As appeared in the Presence Pointers column of the April 2008 issue of “Business Watch” magazine.

On the simplest level, a Web site visitor can be classified as human or spider. Of course human visitors are obvious and highly desirable as they are the only one of the two that can buy from us. Back in November of 2007, I talked about the importance of making sure your Web site met your human visitors’ needs in the article, It’s not about you.

But what about these spiders? Is your Web site about them, and how could it be if it is about your human visitors? Thankfully, your site is still about your human visitors, even when the spiders come crawling.
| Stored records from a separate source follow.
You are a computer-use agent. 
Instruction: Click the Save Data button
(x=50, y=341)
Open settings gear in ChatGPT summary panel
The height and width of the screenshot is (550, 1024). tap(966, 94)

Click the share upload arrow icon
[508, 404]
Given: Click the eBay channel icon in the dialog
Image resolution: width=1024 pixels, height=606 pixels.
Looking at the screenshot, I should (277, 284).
While your message doesn’t need to change, we may need to change how it is delivered to get the most out of the message for both humans and spiders.
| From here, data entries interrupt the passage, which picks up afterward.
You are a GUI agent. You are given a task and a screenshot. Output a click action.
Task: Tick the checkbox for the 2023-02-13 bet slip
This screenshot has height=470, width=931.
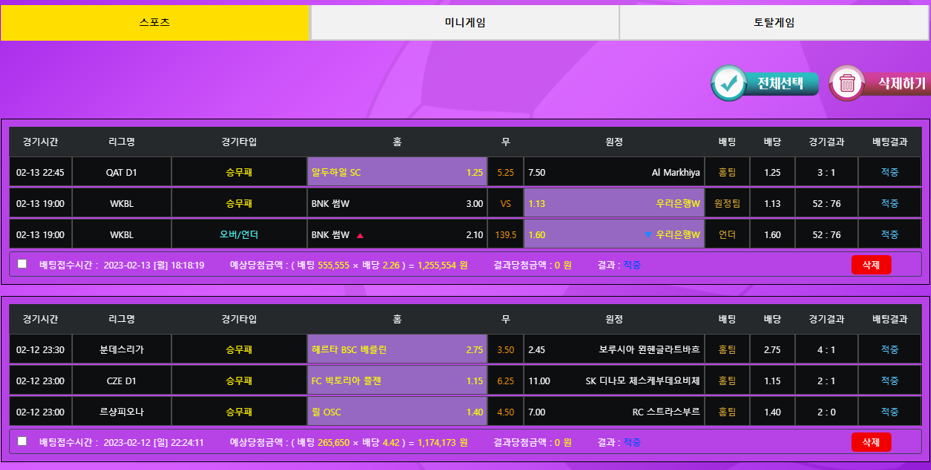[x=22, y=265]
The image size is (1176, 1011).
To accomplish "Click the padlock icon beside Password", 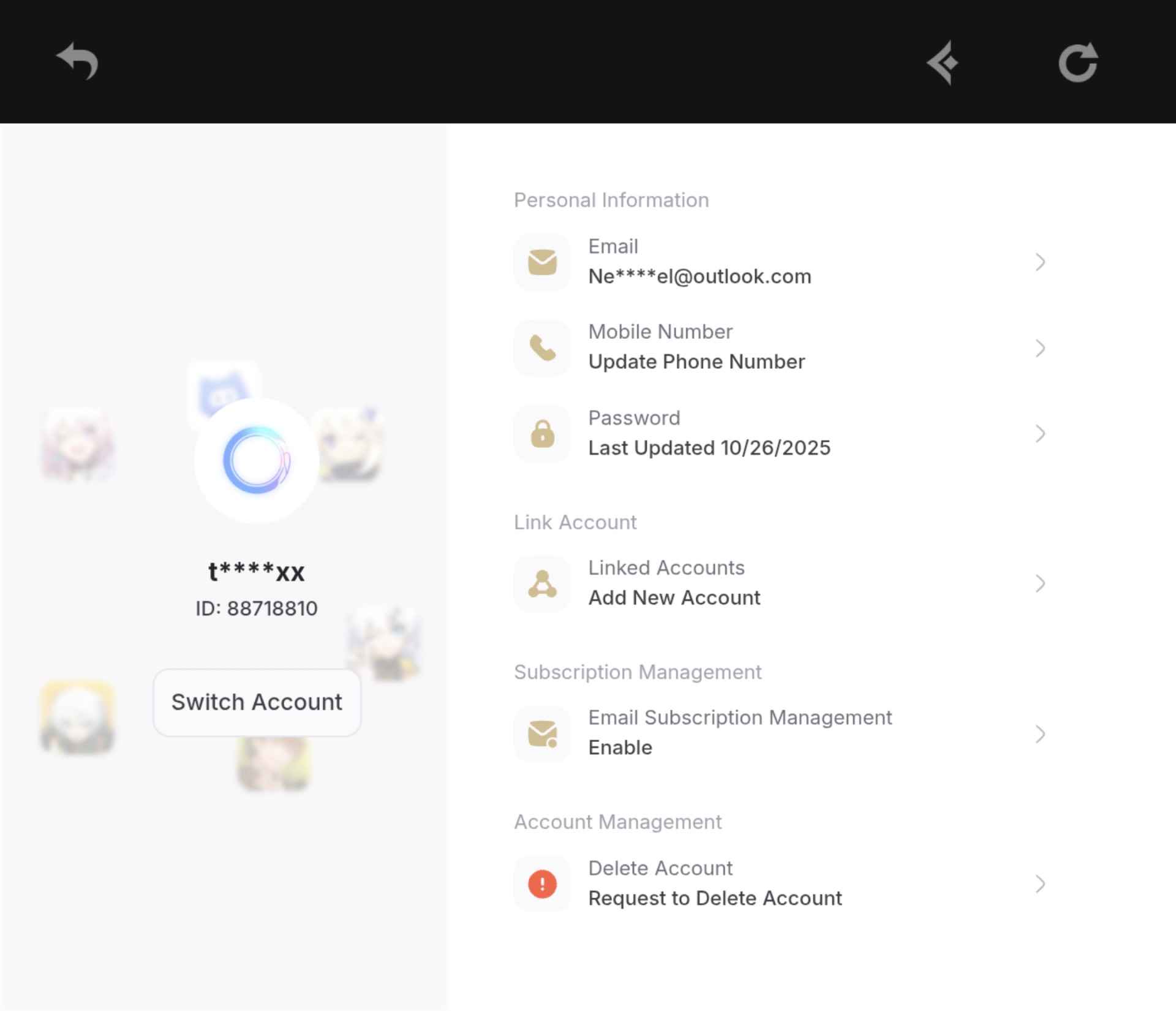I will (541, 433).
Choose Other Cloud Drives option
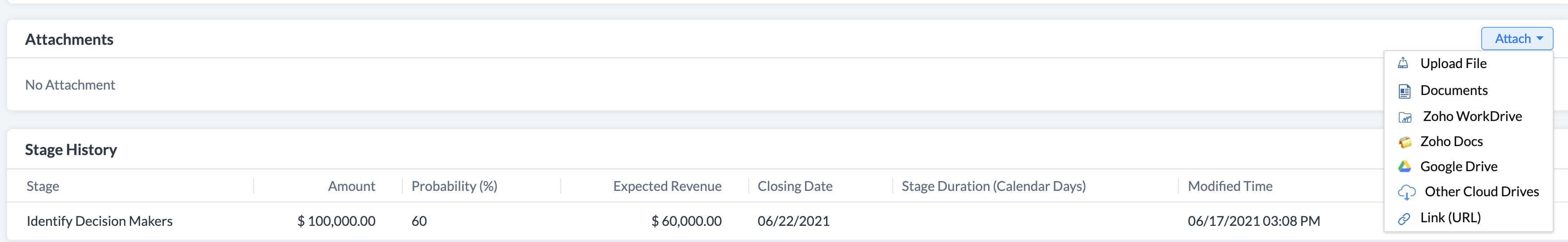The width and height of the screenshot is (1568, 242). (x=1468, y=191)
The search engine spiders, or sometimes called crawlers or bots (short for robots), spend all of their time crawling the web. Their crawling is the first step that enables a Web page to be returned for a search in any of the search engines. There is much more that goes on than just crawling – the crawling is actually the easiest thing to understand about search engines; the indexing and retrieval aspects are far more complex.

For our sake, what is important to understand is that these spiders see the Web differently. Actually, they don’t see at all, which is one of the challenges. Without question, a Web site needs to speak to its human visitors, but we also want it to be meaningful to spiders too since it may be the search engines that help deliver many of our human visitors.
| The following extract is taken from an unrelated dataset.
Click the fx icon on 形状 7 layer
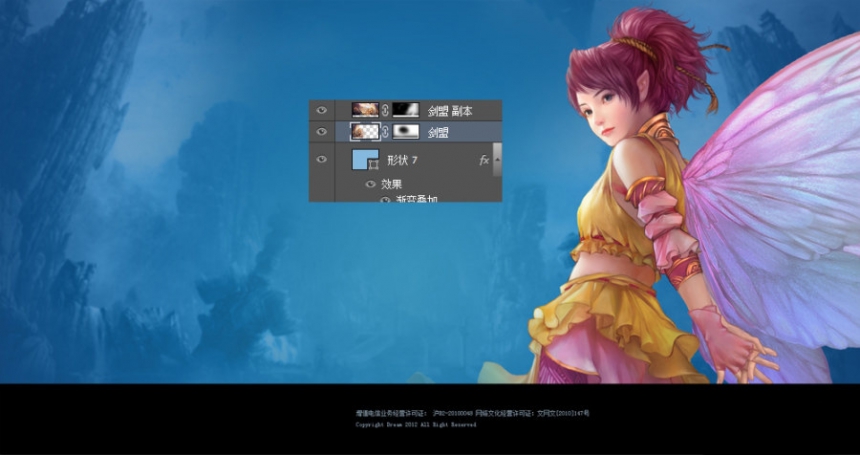This screenshot has height=455, width=860. point(484,160)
Spiders are all about text. Not only are they able to consider all of the words on a page through complex processing, they are also often able to understand some of the basic meaning and overall context of a page. Because of this, they can often determine the correct meaning of a word based on the other words around it and on the page.

Certain aspects of a page carry greater importance in establishing context. The title of a page, which appears in the top “chrome” of the browser window, is the most important element to a spider in understanding what the page is about. Headings on a page (e.g., h1, h2, h3, etc. tags) carry considerable importance to and their proper usage helps create content hierarchy.

Perhaps the next important element that you can control on your site is links. Links are a little different though than titles and headings as their primary signal is about the page the link leads to, rather than the page they are on.

So there we have three absolutely critical elements to focus on. Of course you want to make sure that the rest of your site is meaningful as well. Doing so will make sure that both types of visitors find what they want, what you have to offer and keep coming back for more.

Being Spider Friendly

    • Page titles (found within the title tags) should be topically relevant to the page they are on. Ideally they should use some of the most important keyword phrases related to the page. Most importantly, every page should have a unique page title.
    • Page headings should reinforce the page titles.
    • Links should be text-based, preferably, or if image-based, contain alternative attributes. The text, or alt text for images, should be topically relevant to the destination page, rather than things like “more,” “next,” or “click here.”
    • Any important text on a page should be in html rather than an image.
    • Flash®, which I covered in last August’s article Is your Web site Flash in the Pan?, is best used for accent and user interaction, but not as the primary page content or to deliver important information since spiders have a difficult time accessing and understanding text within Flash.